The ability to contribute resolutions is much more limited on Desk.com, where Service Cloud does have a more robust knowledge sharing capabilities. You can connect cases and resolutions into the knowledge base much easier on Service Cloud and you can extend the knowledge product to the Community Cloud. In other words, if you have a partner or customer portal on Salesforce Community, now Knowledge can be shared not only across the support organization but you can even have customers contribute knowledge questions and answers. Definitely a much more robust knowledge product on Service Cloud than Desk.com.

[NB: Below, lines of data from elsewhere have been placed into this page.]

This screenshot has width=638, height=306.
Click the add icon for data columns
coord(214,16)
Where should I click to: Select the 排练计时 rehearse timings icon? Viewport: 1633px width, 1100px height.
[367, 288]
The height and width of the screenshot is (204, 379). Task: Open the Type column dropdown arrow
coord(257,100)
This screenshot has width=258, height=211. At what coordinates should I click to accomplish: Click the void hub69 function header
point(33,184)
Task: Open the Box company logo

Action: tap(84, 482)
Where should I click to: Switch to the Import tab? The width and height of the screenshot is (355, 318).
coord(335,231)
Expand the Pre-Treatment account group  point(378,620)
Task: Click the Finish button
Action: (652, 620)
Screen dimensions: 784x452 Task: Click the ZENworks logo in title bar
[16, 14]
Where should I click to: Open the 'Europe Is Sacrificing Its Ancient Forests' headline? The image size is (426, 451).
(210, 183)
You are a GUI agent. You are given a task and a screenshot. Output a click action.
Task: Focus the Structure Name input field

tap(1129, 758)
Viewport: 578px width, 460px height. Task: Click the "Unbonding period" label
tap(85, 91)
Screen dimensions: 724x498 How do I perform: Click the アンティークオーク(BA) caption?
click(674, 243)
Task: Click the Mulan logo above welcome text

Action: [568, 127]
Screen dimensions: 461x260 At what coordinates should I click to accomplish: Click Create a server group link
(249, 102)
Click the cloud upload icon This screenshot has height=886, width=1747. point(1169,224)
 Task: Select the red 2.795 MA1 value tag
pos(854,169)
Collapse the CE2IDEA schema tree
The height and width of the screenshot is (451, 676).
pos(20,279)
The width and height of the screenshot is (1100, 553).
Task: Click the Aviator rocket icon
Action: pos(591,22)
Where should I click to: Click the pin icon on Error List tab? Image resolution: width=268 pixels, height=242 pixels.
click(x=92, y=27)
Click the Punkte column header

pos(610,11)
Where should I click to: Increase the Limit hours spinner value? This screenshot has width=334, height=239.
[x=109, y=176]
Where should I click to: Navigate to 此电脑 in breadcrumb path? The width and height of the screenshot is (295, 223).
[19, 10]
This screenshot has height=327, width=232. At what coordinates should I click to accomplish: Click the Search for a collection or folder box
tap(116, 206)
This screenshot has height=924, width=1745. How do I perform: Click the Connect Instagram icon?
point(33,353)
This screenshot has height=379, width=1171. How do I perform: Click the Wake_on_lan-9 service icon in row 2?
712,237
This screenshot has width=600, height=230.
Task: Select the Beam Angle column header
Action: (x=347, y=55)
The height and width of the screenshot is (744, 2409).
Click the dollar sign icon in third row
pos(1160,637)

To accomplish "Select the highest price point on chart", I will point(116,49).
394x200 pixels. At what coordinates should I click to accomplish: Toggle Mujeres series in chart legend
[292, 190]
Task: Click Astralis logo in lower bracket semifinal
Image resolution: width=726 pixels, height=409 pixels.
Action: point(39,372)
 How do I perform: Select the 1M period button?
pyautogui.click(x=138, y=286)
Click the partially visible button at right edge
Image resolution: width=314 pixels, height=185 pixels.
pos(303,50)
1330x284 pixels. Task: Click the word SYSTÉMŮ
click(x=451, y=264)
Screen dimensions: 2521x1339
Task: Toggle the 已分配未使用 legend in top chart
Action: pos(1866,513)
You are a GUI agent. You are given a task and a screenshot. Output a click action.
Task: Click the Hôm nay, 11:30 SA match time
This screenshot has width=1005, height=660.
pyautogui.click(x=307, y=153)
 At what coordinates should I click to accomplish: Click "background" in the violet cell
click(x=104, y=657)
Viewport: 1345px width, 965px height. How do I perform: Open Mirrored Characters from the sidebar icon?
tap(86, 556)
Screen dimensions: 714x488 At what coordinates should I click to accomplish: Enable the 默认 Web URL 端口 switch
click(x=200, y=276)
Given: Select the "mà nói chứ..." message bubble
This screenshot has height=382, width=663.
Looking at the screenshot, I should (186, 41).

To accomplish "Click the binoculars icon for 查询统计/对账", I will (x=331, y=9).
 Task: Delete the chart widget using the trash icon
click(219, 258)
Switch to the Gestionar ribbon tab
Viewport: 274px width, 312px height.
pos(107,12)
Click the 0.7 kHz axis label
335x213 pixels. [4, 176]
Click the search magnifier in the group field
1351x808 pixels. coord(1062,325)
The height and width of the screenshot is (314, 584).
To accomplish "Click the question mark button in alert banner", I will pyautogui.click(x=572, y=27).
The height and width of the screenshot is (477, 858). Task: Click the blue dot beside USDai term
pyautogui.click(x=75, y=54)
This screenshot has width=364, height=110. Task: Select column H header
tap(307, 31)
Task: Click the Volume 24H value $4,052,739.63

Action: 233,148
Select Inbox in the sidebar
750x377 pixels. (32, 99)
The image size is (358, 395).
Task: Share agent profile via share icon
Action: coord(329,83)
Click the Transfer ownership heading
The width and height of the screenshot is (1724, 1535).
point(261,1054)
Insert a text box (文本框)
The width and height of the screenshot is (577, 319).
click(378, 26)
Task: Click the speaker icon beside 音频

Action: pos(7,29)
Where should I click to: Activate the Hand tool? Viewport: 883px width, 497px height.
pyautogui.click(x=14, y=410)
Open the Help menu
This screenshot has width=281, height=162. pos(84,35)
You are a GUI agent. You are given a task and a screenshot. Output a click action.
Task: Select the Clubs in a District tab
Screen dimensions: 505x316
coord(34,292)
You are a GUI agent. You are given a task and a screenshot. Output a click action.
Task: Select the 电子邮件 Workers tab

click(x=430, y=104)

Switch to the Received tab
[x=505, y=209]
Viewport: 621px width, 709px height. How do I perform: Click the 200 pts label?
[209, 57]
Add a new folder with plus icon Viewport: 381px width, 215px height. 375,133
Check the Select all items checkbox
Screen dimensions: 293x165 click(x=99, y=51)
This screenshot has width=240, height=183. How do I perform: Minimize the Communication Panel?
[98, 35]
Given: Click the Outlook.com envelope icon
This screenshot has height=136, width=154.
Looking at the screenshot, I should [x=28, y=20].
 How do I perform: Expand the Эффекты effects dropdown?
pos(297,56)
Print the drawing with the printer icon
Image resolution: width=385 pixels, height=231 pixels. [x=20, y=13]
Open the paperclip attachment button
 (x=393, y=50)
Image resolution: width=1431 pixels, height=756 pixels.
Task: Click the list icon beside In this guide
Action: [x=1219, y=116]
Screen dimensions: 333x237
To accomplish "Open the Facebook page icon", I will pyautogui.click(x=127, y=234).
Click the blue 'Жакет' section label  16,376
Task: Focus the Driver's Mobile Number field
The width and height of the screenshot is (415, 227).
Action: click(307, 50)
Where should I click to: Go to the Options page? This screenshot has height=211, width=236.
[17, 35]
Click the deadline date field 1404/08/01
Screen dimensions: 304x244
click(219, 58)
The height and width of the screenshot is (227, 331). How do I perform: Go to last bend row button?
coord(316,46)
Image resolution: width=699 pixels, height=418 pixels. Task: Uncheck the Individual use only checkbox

That doesn’t mean that Desk.com won’t serve your needs but if this is an important feature to you, and you have a very specific way that you’re thinking that you would want to grow into your knowledge base or use it, then it’s really an important factor to consider.
App Story. What we mean by this is how do you create integration between your support platform, whether it’s Desk.com or Service Cloud, into other stuff like sometimes it’s ERP where you need to look at inventory and transactions. Sometimes it’s call center equipment, so open telephony is really an important feature.
There is a marketplace of integrated solutions with Desk.com. The developer tools are not as robust however and tend to be more complex than Salesforce’s force.com developer tools.
The Salesforce appexchange has a much larger developer community than exists for desk.com alone so there tends to be more solutions on appexchange than there will be for just the Desk.com ecosystem. Plus on Service Cloud, you have the tools of apex and visualforce, so you can create internal custom business applications on your own Service Cloud org versus Desk.com you don’t have those tools at your disposal.
On Service Cloud Lightning Connect might become important if you are connecting any external database to the service organization e.g. do you use Oracle, SAP? You’re going to have a lot more capabilities with Service Cloud than you are with Desk.com.
What is the verdict?
Really, both of these are really good products. I think it depends upon the size of your organization and the features that are going to be important to you.
Desk.com is faster out of the gate. It’s got a great User Interface compared to Service Cloud. It has much lower pricing plan options.
Desk.com is not as integrated with Salesforce however as Service Cloud. It doesn’t leverage a lot of the same powerful tools that are now on the Salesforce platform. That includes reporting, customization, the ability to use wave analytics. On Service Cloud having the ability to customize that interface as far as fields, page layouts and then using the administration capabilities of Salesforce is huge.
Small to mid market companies that have 1 to 100 customer support users – these companies are really candidates for Desk.com. Service Cloud, I think you need 50 or more users to really start considering using it or if you’re really heavily bent on automation and customization then Service Cloud is the winner.
Hopefully that gives you some touch points, those 8 factors, I think these are really the key factors to consider which making a choice. There’s more than that that you can drill down on but I think those 8 will allow you to make a pretty educated decision on if you’re going to adopt a service support platform for your service organization.
What do you think? Which platform seems like the best for your organization?